* [The task]:
Print, please, exactly the lines from the one with "Select the 预期输出 panel title" through the final line of the data below, with both ends included and the pictures left out.
'''
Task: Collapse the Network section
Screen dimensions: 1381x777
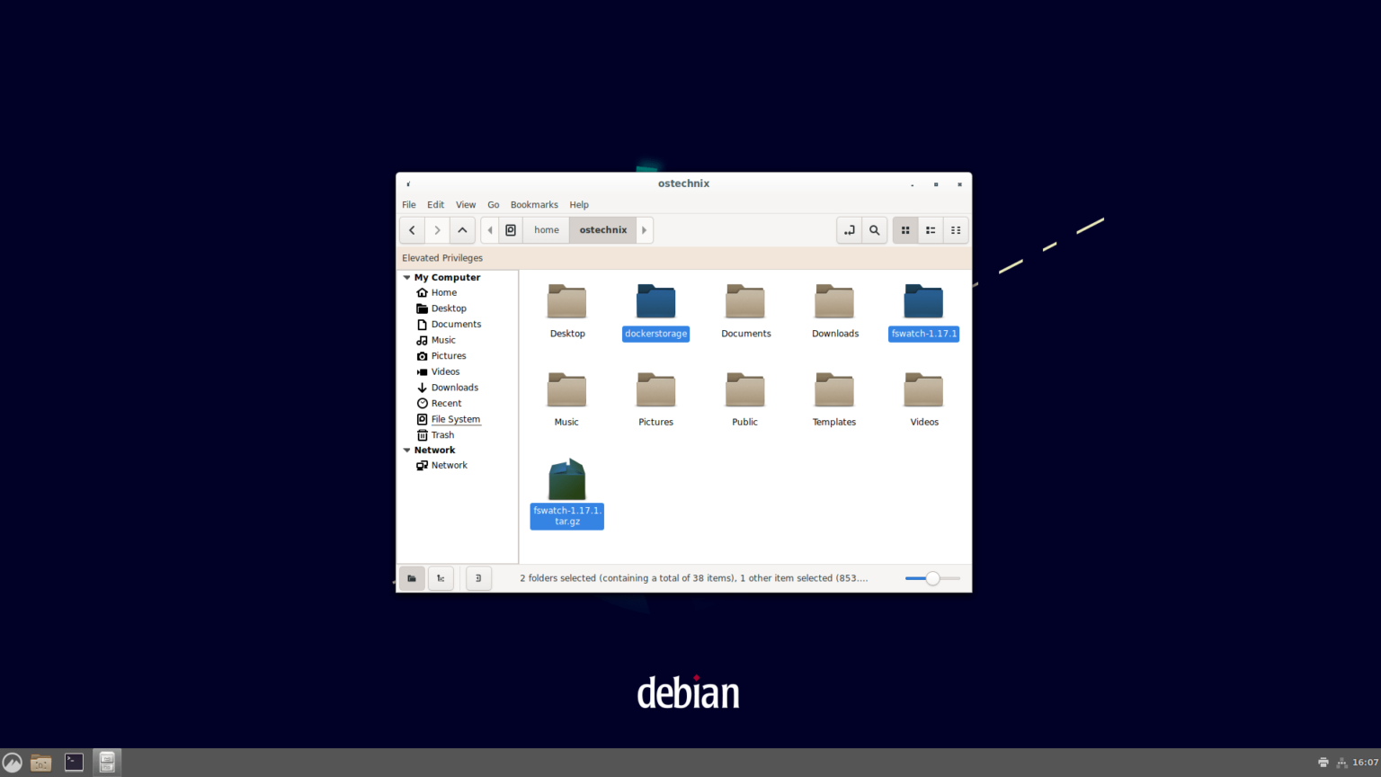Action: (406, 450)
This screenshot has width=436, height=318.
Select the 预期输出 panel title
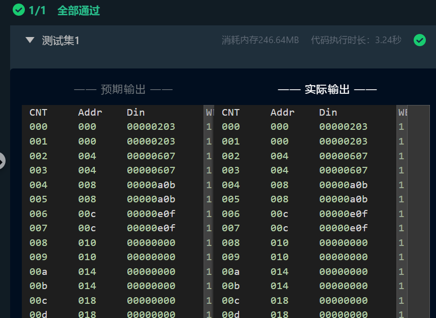(123, 89)
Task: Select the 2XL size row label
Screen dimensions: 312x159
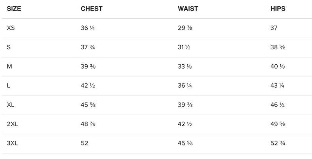Action: coord(13,124)
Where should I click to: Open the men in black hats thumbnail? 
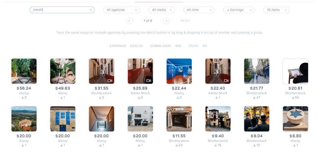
'''
* [Output for this task]:
Select the 预期输出 panel title
(123, 89)
Task: Select the 2XL size row label
Screen dimensions: 312x159
Action: coord(13,124)
Where should I click to: Open the men in black hats thumbnail? 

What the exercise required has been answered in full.